EXTRAIT CHOISI:
"Entre bad boy et chaton": comment Pierre Garnier, gagnant de la Star Ac', est devenu un phénomène

Baptême du feu pour Pierre Garnier. Le chanteur dévoile ce vendredi son tout premier album, Chaque seconde, quatre mois après sa victoire à la Star Academy. Un disque qui a toutes les chances de cartonner, tant le chanteur déchaîne les passions depuis sa sortie du château de Dammarie-les-Lys.

Le télé-crochet n'avait sans doute pas généré un engouement aussi immédiat depuis Jenifer, gagnante de la toute première édition en 2002: la chanteuse de Au soleil a connu à l'époque un succès en télé et en radio probablement comparable à celui que Pierre Garnier goûte, 20 ans plus tard, sur les plateformes et les réseaux sociaux.

"Ça fait trois ans que je travaille chez Spotify, et je n'ai jamais vu un tel phénomène", assure à BFMTV Loïc Demaille, responsable au sein de la branche française du géant du streaming.

EXTRAIT DES DONNÉES:
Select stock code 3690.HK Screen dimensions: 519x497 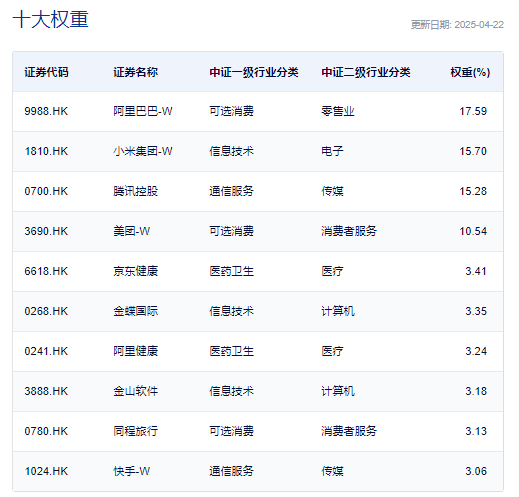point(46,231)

CONSIGNES DE L'EXERCICE:
1 - Dans l'article sur Pierre Garnier, condensez le paragraphe qui commence par « Le télé-crochet n'avait sans doute pas » en une ou deux phrases qui en gardent les faits principaux.
2 - Rédigez la suite de l'article consacré à Pierre Garnier, en enchaînant directement après la citation de Loïc Demaille.

RÉPONSES PAR CONSIGNE:
1 - Depuis Jenifer, gagnante de la première édition en 2002, le télé-crochet n'avait sans doute pas suscité un engouement aussi immédiat. Le succès de la chanteuse de Au soleil à la télé et à la radio est probablement comparable à celui que connaît Pierre Garnier, vingt ans plus tard, sur les plateformes et les réseaux sociaux.

2 -
Sur la plateforme suédoise, Pierre Garnier comptabilise 2,6 millions d'auditeurs mensuels. C'est plus que Julien Doré, Clara Luciani ou Juliette Armanet, trois des principales figures de la variété française actuelle. Bien sûr, aucun d'entre eux n'a récemment sorti d'album; mais le petit nouveau les surpasse avec seulement deux chansons disponibles, quand les discographies de ses confrères comptent plusieurs albums.

Son plus récent single, Nous on sait... et évidemment l'incontournable Ceux qu'on était, son titre dévoilé en février au sortir de la Star Academy, qui l'a consacré comme nouveau raz-de-marée de la scène française.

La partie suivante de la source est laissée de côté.